Tarefa a fazer
Continue o texto sobre a devolução do quadro saqueado pelos nazis à família de Pauline Baer de Perignon, começando logo a seguir à última frase.

━━━━━ Excerto do texto

A tornar esta devolução num caso algo singular entre os vários processos de restituição de obras de arte saqueadas pelos nazis que têm sido desencadeados nos últimos anos está o facto de Pauline Baer de Perignon não apenas se ter lançado por conta própria numa complexa e persistente investigação, tentando apurar o que se passara ao certo com a colecção do seu bisavô, mas ter também escrito um livro sobre o assunto que está a gozar de considerável sucesso: La Collection Disparue, lançado em Setembro de 2020 pela editora francesa Stock.

E não é talvez coincidência que o museu em causa – chama-se oficialmente Staatliche Kunstsammlungen Dresden (Colecções Estaduais de Dresden) e é um dos mais antigos museus de arte do mundo – tenha finalmente aceitado devolver o quadro, após anos de negociações, pouco depois de o livro ter sido publicado.

Satisfeita por se ter “feito justiça”, Pauline afirmou ao jornal inglês The Telegraph que só lamentava não ter dinheiro para comprar ela própria a pintura, O facto de haver 20 herdeiros com direito a um quinhão tornou o recurso ao leilão inevitável.

A Sotheby’s descreve a obra como uma proeza do artista, que confirma o seu talento para captar com elegância e beleza figuras proeminentes da sociedade parisiense da época. Acredita-se que o modelo de Largillière (um pintor francês radicado em Londres) tenha sido a marquesa de Parabère – favorita de Filipe II, duque de Orleães e regente de França durante a menoridade de Luís XV –, aqui representada como Pomona, a deusa romana da abundância e dos pomares.

“A investigação deste caso complexo foi extensa e minuciosa, como é necessário para assegurar que uma obra de arte seja restituída ao seu proprietário de direito”, afirmou o Museu de Dresden. E que começou, segundo Pauline de Perignon relata no seu livro, com alguma má-vontade da instituição para tomar em consideração os argumentos da herdeira.

E se é essencialmente a ela que se deve a recuperação da pintura, a verdade é que ao longo da sua vida adulta nunca soube grande coisa acerca da colecção do seu bisavô e do destino que esta poderia ter tido. Foi só em 2014, quando um primo que mal conhecia lhe sugeriu que o antepassado comum poderia ter sido roubado pelos nazis, que sentiu a necessidade de investigar o assunto.

━━━━━━━━━━
━━━━━ Registos extraídos

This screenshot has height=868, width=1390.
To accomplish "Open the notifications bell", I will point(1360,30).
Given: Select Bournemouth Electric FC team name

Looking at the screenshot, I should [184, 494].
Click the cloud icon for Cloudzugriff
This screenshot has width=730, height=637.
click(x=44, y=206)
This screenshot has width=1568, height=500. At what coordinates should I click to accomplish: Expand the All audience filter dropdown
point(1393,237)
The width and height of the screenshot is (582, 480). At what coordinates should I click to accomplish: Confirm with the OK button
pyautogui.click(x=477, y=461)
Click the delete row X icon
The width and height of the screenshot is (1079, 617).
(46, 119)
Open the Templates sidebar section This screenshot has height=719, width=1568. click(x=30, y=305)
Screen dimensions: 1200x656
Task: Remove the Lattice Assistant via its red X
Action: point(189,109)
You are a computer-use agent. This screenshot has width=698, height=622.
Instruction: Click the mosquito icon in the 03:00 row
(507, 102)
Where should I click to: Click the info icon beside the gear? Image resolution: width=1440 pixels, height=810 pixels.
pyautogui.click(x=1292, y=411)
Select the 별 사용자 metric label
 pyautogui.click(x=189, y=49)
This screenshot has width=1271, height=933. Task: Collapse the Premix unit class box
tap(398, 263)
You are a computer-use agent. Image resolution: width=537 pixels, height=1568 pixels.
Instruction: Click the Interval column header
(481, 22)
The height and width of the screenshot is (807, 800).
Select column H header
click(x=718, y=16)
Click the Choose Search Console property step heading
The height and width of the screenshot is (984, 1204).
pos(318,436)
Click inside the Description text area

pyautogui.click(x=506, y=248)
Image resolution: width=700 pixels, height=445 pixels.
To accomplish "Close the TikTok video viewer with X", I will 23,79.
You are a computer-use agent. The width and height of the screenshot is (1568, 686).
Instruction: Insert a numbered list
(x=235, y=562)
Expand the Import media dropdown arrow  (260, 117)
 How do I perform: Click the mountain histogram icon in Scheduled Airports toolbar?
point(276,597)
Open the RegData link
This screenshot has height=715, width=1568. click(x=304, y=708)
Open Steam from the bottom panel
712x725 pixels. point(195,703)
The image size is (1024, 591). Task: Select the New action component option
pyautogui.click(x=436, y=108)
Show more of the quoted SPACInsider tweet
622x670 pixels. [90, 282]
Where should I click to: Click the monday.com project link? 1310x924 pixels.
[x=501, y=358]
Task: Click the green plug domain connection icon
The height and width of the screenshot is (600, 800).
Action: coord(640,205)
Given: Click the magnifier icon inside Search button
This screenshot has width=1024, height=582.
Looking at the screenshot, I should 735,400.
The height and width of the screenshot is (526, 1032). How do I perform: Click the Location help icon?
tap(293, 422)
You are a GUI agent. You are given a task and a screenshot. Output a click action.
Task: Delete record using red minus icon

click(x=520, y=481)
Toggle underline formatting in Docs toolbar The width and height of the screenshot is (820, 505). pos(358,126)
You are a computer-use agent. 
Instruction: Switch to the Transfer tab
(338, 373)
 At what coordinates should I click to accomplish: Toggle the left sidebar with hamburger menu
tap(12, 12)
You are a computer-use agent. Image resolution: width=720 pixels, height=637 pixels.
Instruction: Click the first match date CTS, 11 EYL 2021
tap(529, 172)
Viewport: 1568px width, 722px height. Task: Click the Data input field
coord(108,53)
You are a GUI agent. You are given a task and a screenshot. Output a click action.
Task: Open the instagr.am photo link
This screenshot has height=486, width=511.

━━━━━━━━━━

Resposta escrita
“Essas palavras mudariam a minha vida”, escreve no seu livro. “Durante três anos, levada por uma forte atracção pelos enigmas, lancei-me no rasto de Jules Strauss e de uma história que nunca me tinha sido transmitida”. E à medida que aprofundava a sua investigação, “do Louvre aos arquivos da Gestapo e ao Ministério da Cultura [francês], a realidade do roubo começou a aparecer”.

Strauss, um banqueiro judeu nascido em Frankfurt, passou toda a sua vida adulta em França, onde reuniu uma notável colecção de arte que chegava até aos grandes nomes do Impressionismo. Durante a ocupação alemã, esta foi parcialmente saqueada ou comprada sob ameaça de violência pelos nazis, que também requisitaram o luxuoso andar onde o coleccionador morava em Paris. Conseguiu porém evitar a deportação e morreu de doença antes do final da guerra, em 1943.

A sua bisneta descobriu que o quadro de Largillière tinha sido adquirido à força, em 1941, para o Deutsche Reichsbank, o Banco Central alemão, e que daí transitara após a guerra para uma galeria de arte estatal em Berlim Oriental, até finalmente ser transferido, em 1959, para o Museu de Dresden. Cujo director começou por se mostrar pouco disposto a devolver o quadro, a acreditar no relato que Pauline faz em La Collection Disparue, citado pelo jornal The Telegraph: “As suas perguntas ficaram-me gravadas na memória… ‘Talvez o senhor Strauss tenha ficado feliz por ter vendido a sua pintura por um preço decente?’, disse ele.”

Mas a herdeira de Strauss acabou por conseguir demonstrar que o bisavô fora coagido a vender e, no início de 2021, um camião chegado da Alemanha parou à porta de sua casa e o quadro foi-lhe devolvido. Um ano depois, o retrato da marquesa está agora prestes a encontrar um novo – e desta vez legítimo – proprietário.